> TEXTAUSZUG:
********
Geywitz und Scholz oder Esken und Walter-Borjans? Am Samstag ist klar, wer die SPD führen wird. Der lange Auswahlprozess wird die hohen Erwartungen nicht erfüllen können.

Etwas Neues auszuprobieren, hat ja erst einmal viel für sich. Vor allem, wenn das Alte nicht mehr funktioniert. Das dachte sich auch die SPD, und so kommt es, dass nach einem einmalig aufwändigen Urwahlprozess am Samstagabend ein neues Führungsduo präsentiert wird, das direkt von den Mitgliedern statt in den sprichwörtlich gewordenen Hinterzimmern bestimmt wurde.

23 Regionalkonferenzen, drei Stichwahlduelle, fast zwei Millionen Euro und ein halbes Jahr Selbstbeschäftigung später wird also feststehen, ob Klara Geywitz und Olaf Scholz oder Saskia Esken und Norbert Walter-Borjans künftig die SPD führen werden. So viel ist sicher.

Das ist nicht Nichts. Parteien brauchen Vorsitzende, auch die SPD, in der letzten Zeit brauchte sie sogar besonders viele. Doch nur um neue Vorsitzende zu bestimmen, dafür wäre der Beteiligungsprozess eben auch nicht nötig gewesen.

In der SPD sind zwei weitere Hoffnungen mit dem Mitgliederentscheid verbunden worden: Er sollte eine echte Richtungsentscheidung der Mitglieder bringen, ein Zeichen gegen den Niedergang der einst so stolzen Volkspartei. Und er sollte die Partei, die in der Vergangenheit nicht nur ihre Vorsitzenden, sondern auch sich selbst hart angegangen ist, mit sich selbst versöhnen.

Eine der Hoffnungen aber wird enttäuscht werden. Mindestens eine. Auch so viel ist schon sicher.

Die kuriose Vorliebe für Volksentscheide

Die Bürger zu befragen, ist schon seit Jahren beliebt. Es klingt ja auch gut: Die Menschen dürfen selbst mitbestimmen und müssen sich nicht damit begnügen, alle paar Jahre ihre Vertreter zu wählen. Politologen sprechen den so getroffenen Entscheidungen oft größere Legitimität und damit größere Anerkennung zu, weil sie unvermittelt vom Souverän kommen, dem Volk. Auch als Mittel gegen Politikverdrossenheit werden sie angepriesen, die ja heute oft eher eine Politiker- und Parteienverdrossenheit ist.

Das Problem ist, dass die zuverlässig hohen Erwartungen an Referenden zuletzt genauso zuverlässig nicht eingelöst wurden. Insofern sagt ihre Beliebtheit wohl genauso viel über die Ratlosigkeit der Politik aus, wie über ihre tatsächlichen Vorteile.

Man denke etwa an Stuttgart 21, außerhalb von Baden-Württemberg schon fast vergessen und immer noch nicht fertiggestellt. Nachdem ein Bürgerbegehren vor Baubeginn an rechtlichen Bedenken scheiterte, gab es 2011 doch noch eine Volksabstimmung darüber, ob das Land aus der Finanzierung aussteigen solle. Das lehnte eine Mehrheit ab. Die Proteste gingen weiter. Bis heute.
********
> AUFGABE:
Schreiben Sie den Abschnitt des Kommentars zur SPD-Urwahl, der mit den Worten „23 Regionalkonferenzen, drei“ beginnt und mit „viel ist sicher.“ endet, noch einmal ab und ändern Sie dabei „Regionalkonferenzen“ in „Mitgliederforen“.

> BEREITGESTELLTES MATERIAL:
********
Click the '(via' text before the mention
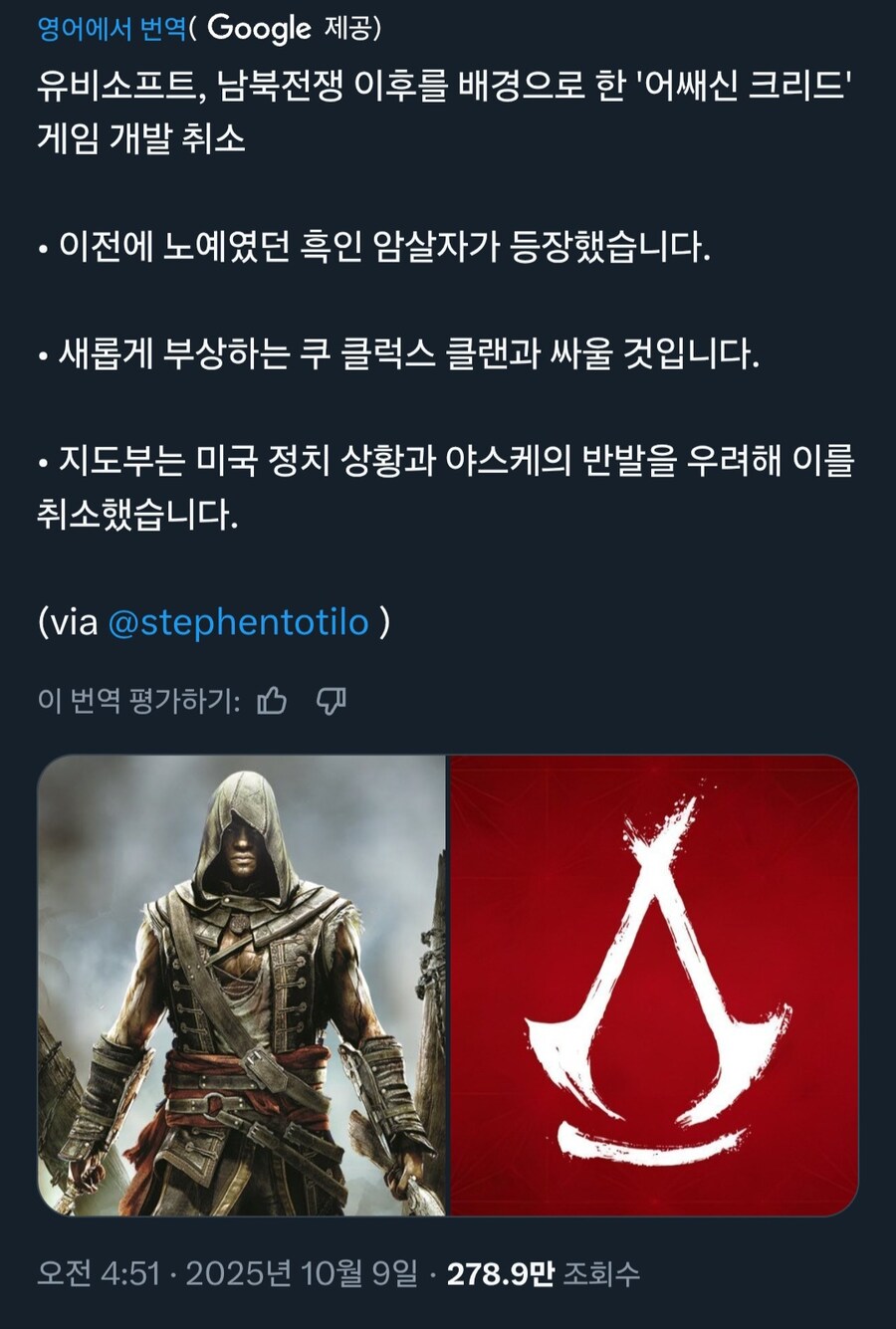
********
> ERWARTETE ANTWORT:
23 Mitgliederforen, drei Stichwahlduelle, fast zwei Millionen Euro und ein halbes Jahr Selbstbeschäftigung später wird also feststehen, ob Klara Geywitz und Olaf Scholz oder Saskia Esken und Norbert Walter-Borjans künftig die SPD führen werden. So viel ist sicher.